◆ Data extracts:
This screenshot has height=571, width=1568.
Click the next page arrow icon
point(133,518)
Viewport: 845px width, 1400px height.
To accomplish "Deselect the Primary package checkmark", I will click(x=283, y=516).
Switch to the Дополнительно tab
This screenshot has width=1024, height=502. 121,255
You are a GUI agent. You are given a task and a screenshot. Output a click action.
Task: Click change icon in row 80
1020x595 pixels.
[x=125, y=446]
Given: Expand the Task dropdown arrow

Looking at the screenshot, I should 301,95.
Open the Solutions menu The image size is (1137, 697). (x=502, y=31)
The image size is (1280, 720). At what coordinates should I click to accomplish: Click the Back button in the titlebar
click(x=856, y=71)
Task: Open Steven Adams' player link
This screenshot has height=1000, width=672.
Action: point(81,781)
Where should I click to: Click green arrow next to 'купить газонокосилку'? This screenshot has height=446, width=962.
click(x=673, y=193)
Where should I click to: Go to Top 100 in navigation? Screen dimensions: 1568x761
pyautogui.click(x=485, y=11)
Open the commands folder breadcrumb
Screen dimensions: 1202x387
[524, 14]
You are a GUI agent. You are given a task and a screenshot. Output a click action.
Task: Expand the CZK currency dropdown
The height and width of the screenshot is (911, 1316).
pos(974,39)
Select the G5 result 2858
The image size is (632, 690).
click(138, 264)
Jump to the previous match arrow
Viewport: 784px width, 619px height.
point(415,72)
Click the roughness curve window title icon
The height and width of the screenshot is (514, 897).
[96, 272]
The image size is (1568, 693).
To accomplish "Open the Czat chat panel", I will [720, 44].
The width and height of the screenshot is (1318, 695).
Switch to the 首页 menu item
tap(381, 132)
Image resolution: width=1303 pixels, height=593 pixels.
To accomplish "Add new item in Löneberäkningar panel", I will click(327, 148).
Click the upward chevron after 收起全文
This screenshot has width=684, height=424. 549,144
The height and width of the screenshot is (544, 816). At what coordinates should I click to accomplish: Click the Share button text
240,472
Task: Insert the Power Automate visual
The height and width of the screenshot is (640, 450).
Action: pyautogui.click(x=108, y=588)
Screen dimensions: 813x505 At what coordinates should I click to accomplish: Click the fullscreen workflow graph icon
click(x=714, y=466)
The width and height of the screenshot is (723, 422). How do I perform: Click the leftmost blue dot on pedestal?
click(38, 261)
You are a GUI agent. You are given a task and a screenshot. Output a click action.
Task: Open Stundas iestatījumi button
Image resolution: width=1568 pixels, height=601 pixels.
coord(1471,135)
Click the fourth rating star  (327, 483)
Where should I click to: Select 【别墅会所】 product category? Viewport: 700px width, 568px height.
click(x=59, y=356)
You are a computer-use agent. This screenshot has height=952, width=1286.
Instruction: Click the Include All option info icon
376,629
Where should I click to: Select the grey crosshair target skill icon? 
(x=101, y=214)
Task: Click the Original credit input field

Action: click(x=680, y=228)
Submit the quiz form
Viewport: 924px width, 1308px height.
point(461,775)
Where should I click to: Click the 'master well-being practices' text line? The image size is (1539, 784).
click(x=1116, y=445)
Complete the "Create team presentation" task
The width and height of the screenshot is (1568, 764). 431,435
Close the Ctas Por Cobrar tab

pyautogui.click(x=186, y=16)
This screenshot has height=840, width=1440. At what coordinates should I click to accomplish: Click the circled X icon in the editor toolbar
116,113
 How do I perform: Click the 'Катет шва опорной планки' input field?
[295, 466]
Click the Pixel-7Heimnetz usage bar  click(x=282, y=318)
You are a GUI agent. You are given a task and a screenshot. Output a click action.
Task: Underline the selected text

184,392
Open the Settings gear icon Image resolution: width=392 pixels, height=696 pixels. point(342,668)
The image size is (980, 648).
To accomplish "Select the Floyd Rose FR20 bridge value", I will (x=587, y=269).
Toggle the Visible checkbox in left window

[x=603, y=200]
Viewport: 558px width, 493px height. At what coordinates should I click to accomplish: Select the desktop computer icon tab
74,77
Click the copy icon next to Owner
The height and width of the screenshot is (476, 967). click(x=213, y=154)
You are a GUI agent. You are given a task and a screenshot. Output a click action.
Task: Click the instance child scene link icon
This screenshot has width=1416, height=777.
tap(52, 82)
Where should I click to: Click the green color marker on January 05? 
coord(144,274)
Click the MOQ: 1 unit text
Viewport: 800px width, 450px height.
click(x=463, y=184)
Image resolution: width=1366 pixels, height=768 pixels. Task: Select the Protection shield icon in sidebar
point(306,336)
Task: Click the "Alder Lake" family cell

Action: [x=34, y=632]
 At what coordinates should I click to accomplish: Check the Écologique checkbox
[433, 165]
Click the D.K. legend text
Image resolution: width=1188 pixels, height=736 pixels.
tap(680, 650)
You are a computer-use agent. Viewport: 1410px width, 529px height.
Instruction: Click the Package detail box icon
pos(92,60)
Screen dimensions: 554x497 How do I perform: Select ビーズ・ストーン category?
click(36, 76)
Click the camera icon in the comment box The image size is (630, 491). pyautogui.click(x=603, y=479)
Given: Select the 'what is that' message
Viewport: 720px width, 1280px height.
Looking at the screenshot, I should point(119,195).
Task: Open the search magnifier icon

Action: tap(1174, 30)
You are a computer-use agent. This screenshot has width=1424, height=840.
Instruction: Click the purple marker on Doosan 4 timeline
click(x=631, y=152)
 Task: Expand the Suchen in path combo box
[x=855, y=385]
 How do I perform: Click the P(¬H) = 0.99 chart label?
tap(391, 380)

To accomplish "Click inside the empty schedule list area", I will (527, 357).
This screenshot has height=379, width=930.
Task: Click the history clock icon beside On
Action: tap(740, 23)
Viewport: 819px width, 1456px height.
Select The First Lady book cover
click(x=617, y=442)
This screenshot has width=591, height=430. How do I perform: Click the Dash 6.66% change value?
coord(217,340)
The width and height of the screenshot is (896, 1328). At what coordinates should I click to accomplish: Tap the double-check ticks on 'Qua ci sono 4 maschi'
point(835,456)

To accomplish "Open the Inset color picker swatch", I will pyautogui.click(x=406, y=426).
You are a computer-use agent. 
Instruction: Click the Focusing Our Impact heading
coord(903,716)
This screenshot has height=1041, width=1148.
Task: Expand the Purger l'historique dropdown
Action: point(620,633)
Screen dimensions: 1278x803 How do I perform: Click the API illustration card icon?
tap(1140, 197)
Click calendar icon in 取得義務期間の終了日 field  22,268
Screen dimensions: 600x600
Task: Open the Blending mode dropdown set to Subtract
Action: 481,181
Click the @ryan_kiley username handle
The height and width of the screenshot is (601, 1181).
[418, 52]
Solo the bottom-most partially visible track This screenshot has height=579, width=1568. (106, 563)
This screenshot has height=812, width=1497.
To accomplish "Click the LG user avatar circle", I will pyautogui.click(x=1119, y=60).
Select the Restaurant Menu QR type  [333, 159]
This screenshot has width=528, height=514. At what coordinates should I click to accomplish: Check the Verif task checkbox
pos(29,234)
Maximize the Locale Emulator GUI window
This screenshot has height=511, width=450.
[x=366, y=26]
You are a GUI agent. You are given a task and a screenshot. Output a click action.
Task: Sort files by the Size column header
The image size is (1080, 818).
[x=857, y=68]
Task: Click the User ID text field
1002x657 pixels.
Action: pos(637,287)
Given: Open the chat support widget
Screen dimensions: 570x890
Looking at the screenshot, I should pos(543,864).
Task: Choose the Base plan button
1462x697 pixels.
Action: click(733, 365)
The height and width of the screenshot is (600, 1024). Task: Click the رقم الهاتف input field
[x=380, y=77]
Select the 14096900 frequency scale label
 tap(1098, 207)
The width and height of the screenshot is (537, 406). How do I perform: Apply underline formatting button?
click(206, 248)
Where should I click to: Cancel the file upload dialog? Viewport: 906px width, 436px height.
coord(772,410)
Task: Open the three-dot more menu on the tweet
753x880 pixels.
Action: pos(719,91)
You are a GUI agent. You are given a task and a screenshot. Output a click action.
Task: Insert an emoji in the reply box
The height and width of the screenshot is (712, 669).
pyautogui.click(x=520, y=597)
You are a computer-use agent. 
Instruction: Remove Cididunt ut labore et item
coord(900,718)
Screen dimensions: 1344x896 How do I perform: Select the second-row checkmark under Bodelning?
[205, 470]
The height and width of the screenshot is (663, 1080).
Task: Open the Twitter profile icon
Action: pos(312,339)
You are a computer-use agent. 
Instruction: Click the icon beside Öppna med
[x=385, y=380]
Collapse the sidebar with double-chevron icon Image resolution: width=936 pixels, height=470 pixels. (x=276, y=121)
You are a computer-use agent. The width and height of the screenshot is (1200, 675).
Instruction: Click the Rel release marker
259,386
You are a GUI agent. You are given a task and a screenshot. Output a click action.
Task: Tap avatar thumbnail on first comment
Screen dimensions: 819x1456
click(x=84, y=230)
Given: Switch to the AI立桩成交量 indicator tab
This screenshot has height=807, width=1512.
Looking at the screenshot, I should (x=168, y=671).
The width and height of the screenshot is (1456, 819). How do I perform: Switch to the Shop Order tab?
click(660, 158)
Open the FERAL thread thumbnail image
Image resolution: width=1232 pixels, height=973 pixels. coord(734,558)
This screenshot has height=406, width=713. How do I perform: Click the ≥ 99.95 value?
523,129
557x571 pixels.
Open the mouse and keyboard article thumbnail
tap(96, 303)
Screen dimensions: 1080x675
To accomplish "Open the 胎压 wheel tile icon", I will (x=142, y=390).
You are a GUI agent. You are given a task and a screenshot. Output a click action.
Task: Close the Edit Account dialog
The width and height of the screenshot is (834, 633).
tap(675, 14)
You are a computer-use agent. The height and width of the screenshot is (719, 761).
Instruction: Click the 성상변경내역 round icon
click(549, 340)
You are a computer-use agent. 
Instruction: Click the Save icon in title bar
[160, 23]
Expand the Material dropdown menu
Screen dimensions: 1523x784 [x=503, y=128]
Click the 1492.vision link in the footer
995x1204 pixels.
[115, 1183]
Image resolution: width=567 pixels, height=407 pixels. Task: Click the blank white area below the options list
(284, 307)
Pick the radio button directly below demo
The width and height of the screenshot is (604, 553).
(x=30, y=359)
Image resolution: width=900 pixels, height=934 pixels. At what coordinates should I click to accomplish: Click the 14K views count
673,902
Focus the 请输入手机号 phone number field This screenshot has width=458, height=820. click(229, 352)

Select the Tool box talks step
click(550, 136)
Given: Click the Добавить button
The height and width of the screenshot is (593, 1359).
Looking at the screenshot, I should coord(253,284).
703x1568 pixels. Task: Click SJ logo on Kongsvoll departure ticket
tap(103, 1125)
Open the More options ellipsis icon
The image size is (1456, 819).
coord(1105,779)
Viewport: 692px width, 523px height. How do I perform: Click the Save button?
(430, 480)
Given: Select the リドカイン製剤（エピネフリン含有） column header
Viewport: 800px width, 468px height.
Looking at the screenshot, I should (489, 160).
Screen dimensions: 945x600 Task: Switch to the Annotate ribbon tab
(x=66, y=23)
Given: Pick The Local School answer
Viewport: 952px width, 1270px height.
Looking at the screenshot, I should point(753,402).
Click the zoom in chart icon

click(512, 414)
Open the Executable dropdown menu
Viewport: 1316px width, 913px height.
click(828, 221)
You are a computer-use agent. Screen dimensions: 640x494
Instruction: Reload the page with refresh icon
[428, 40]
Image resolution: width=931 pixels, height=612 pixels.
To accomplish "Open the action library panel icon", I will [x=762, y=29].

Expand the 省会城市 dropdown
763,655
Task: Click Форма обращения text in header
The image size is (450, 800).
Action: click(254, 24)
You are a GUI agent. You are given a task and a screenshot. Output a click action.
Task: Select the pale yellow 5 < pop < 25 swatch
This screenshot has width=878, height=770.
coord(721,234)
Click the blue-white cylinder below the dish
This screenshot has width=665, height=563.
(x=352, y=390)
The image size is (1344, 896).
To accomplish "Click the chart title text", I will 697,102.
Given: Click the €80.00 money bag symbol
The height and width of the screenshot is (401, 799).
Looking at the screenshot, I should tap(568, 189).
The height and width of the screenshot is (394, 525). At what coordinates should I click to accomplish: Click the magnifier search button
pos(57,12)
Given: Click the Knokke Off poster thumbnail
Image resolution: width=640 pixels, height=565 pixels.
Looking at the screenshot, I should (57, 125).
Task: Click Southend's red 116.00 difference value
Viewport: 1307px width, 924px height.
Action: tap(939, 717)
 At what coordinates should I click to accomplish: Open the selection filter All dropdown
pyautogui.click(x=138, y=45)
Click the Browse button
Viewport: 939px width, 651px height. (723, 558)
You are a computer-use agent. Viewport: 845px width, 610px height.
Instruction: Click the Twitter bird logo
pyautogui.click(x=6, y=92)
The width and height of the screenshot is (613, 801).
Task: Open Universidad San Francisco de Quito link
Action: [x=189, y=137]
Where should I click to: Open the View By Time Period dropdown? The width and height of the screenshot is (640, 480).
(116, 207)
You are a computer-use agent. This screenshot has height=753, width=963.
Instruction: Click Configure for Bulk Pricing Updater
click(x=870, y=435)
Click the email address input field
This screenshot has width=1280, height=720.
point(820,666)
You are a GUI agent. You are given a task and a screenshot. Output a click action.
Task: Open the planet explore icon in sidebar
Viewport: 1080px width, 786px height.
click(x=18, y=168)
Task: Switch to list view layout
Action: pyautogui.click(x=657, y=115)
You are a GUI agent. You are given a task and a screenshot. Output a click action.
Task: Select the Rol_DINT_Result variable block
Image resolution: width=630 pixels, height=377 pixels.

◆ What needs to be done:
For the string "comment", go through the entries above and copy each line where it occurs.

◆ Written reply:
Click the camera icon in the comment box The image size is (630, 491). pyautogui.click(x=603, y=479)
Task: Tap avatar thumbnail on first comment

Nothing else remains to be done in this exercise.